Another ransomware incident has surfaced online targeting a famous firm. This time, the victim is the Italian menswear brand Boggi Milano that suffered a ransomware attack. Reports suggest Ragnarok ransomware gang involvement that even stole the data from the firm’s databases.
Boggi Milano Ransomware Attack
Reportedly, an Italian fashion clothing chain Boggi Milano has suffered a ransomware attack. The news surfaced online after the Ragnarok ransomware gang disclosed their activity on the dark web.
According to a Bloomberg report, the threat actors even managed to steal around 40GB of data from the victim’s network before executing the ransomware. The stolen data includes sensitive HR information as well such as employee salaries.
Besides, Technadu could also independently view the documents and confirm the ransomware involvement. Whereas, they also verified (via KELA) that the stolen data includes payment files (PDFs), payroll files, vouchers, tax-related data, and liability documents. Also, some stolen files named ‘test’ hinted that the attackers also stole some worthless files that the brand’s developers might have used for app testing purposes. Nonetheless, they couldn’t find any customer-related documents (until the time of writing this article).
Presently, it’s unclear how the attackers managed to infiltrate the firm’s network. Yet, a Boggi Milano spokesperson has assured that the incident couldn’t do much damage to the firm’s operations. Quoting the statement, Bloomberg stated,
A Boggi Milano representative said the company didn’t believe the attack had any significant impact and that the company was cooperating with authorities.

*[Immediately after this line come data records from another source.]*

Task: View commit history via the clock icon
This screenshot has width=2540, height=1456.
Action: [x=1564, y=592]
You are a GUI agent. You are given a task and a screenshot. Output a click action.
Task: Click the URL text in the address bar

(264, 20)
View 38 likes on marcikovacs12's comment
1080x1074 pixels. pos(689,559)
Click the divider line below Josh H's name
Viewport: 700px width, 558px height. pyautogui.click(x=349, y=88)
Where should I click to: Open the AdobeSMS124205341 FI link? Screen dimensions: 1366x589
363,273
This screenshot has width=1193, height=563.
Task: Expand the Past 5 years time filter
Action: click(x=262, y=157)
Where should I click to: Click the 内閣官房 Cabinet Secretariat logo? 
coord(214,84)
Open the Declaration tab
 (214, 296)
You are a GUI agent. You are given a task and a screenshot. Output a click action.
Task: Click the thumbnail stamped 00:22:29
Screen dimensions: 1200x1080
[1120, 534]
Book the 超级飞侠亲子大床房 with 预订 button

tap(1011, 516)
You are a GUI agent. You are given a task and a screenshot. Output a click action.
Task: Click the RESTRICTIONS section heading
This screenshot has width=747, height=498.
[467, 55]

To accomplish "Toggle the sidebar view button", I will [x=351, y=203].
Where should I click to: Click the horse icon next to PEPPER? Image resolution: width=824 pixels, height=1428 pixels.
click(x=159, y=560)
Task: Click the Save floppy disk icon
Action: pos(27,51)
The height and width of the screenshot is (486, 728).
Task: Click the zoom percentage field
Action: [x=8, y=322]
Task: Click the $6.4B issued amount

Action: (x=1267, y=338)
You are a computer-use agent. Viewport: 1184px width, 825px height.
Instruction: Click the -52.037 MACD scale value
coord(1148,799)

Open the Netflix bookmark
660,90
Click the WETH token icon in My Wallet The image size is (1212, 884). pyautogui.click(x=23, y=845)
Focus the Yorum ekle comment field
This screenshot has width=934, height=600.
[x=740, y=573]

Certainly, Boggi Milano’s website is up and running and it doesn’t seem the firm has suffered any significant operational blow.
For now, no further details are available. Plus, neither Boggi Milano nor the attackers have shared any details about the ransom amount demanded and whether or not the victim plans to pay the ransom.
However, in the case of non-payment, the Ragnarok gang may begin releasing more (or all) of stolen data publicly.